An Underrated Feature: Context Compression
In addition to short responses, the project also explores compression of context files (such as instructions and session memory), preserving sensitive technical elements (code, paths, commands) while compressing explanatory text.
This is especially useful when your agent reads fixed files in every session.
Fewer recurring context tokens = more room for the actual task.
Comparative table for caveman-compress (input/context)

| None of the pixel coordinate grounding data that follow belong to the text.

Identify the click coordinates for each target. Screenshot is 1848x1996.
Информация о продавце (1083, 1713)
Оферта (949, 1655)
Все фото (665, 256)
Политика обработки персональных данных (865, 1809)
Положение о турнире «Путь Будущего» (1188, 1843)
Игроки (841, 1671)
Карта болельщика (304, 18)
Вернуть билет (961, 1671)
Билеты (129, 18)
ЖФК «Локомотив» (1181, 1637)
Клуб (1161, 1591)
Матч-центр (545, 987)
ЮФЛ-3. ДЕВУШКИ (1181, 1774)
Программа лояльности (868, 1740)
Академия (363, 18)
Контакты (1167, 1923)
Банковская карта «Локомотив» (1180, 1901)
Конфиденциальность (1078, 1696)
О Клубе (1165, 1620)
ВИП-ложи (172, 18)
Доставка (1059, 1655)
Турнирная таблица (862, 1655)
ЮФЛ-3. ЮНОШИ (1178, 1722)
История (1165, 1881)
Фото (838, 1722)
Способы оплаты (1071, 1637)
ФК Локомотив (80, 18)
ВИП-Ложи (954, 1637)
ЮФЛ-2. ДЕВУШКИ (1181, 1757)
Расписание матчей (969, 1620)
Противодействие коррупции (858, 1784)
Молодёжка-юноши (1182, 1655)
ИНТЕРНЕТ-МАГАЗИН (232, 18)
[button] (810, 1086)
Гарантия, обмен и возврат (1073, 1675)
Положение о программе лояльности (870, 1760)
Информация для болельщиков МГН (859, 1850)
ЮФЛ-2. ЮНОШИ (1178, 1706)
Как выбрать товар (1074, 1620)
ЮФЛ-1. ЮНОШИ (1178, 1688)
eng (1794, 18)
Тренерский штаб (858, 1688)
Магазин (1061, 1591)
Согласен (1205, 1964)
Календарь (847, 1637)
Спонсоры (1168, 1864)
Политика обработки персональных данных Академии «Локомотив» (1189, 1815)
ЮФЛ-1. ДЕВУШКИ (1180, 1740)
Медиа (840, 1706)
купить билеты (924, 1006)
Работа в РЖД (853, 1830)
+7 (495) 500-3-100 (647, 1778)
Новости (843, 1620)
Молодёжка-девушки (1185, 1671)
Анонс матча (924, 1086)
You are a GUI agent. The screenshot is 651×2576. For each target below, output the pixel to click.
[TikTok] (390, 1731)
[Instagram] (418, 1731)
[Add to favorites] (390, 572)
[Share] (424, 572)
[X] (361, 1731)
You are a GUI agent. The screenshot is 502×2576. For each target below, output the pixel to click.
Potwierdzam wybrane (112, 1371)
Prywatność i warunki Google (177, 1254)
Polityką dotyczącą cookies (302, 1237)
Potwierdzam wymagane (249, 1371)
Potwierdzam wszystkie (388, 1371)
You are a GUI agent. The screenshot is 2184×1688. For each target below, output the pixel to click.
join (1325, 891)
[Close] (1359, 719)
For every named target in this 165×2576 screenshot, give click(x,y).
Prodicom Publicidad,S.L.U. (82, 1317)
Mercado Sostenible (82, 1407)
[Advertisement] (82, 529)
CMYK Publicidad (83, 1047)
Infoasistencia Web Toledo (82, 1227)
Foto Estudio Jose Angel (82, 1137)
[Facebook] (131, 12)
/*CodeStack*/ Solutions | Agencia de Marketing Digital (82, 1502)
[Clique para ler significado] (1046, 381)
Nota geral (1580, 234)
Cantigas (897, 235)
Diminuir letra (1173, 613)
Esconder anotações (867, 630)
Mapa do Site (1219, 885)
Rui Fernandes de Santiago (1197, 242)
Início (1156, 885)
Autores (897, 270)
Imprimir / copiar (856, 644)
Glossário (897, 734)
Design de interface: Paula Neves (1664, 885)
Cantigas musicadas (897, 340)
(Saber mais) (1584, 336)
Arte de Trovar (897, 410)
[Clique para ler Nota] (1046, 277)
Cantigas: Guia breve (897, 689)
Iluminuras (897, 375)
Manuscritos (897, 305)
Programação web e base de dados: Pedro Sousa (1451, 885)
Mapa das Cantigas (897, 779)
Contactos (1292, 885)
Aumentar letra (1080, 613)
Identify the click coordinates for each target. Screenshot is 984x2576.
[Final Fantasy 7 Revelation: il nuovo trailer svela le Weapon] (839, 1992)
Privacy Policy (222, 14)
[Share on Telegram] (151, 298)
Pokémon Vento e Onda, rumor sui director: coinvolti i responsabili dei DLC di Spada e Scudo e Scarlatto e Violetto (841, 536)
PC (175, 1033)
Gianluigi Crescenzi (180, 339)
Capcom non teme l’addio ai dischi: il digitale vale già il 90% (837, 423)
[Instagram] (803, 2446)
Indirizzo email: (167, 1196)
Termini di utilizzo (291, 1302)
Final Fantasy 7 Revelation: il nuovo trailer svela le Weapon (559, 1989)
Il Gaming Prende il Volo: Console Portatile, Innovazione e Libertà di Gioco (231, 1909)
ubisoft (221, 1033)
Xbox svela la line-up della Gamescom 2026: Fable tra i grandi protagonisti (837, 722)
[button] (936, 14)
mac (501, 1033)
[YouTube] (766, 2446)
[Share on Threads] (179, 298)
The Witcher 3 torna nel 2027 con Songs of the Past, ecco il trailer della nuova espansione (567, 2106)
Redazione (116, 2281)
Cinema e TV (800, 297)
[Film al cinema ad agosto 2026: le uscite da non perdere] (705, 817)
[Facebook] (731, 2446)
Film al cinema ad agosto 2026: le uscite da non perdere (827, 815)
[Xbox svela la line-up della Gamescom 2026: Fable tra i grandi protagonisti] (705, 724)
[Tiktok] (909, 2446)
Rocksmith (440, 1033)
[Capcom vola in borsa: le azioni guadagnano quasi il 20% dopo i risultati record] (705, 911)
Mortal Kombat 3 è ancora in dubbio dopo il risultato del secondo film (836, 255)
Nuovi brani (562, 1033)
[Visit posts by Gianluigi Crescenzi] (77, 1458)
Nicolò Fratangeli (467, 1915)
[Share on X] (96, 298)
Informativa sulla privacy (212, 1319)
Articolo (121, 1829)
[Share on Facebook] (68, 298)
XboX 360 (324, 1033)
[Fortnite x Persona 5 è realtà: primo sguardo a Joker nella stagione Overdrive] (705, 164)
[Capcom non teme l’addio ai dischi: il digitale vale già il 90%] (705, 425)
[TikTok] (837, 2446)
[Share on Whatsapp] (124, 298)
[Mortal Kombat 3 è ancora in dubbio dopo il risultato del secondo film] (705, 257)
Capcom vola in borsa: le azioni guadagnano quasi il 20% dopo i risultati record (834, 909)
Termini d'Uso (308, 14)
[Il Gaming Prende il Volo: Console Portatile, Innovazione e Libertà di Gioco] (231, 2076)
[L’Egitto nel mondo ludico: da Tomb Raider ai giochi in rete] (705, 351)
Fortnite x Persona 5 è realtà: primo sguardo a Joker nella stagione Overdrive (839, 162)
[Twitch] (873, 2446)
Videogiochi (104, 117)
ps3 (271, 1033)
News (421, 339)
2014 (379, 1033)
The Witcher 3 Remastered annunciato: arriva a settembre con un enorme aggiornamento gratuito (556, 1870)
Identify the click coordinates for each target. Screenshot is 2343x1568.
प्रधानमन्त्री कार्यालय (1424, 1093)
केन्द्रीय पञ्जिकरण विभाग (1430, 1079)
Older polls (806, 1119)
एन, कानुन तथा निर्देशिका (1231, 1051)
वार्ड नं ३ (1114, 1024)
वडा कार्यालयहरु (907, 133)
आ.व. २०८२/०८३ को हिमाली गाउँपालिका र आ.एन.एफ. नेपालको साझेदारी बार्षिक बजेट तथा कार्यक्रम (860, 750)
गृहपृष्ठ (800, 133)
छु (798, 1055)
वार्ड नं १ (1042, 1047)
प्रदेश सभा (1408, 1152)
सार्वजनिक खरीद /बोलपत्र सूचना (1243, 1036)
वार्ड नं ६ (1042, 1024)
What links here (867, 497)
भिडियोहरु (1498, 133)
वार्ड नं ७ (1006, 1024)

| File (example) | Before | After | Reduction |
|---|---|---|---|
| claude-md-preferences.md | 706 | 285 | 59.6% |
| project-notes.md | 1145 | 535 | 53.3% |
| claude-md-project.md | 1122 | 687 | 38.8% |
| todo-list.md | 627 | 388 | 38.1% |
| mixed-with-code.md | 888 | 574 | 35.4% |
| Average | 898 | 494 | 45% |
Here the focus is not just on output: it’s also about reducing the “reading cost” of context loaded in every session.
Summary
Caveman is a simple and practical way to make AI responses shorter without losing the technical core. In repetitive and structured tasks, the project’s own data shows significant token reductions, with direct impact on read speed, latency, and cost.
The main lesson is objective: default model behavior is not necessarily the best behavior for production. By adjusting the response style with a specific skill, you bring the agent closer to what really matters in day-to-day engineering: operational efficiency, predictability, and quick decision-making.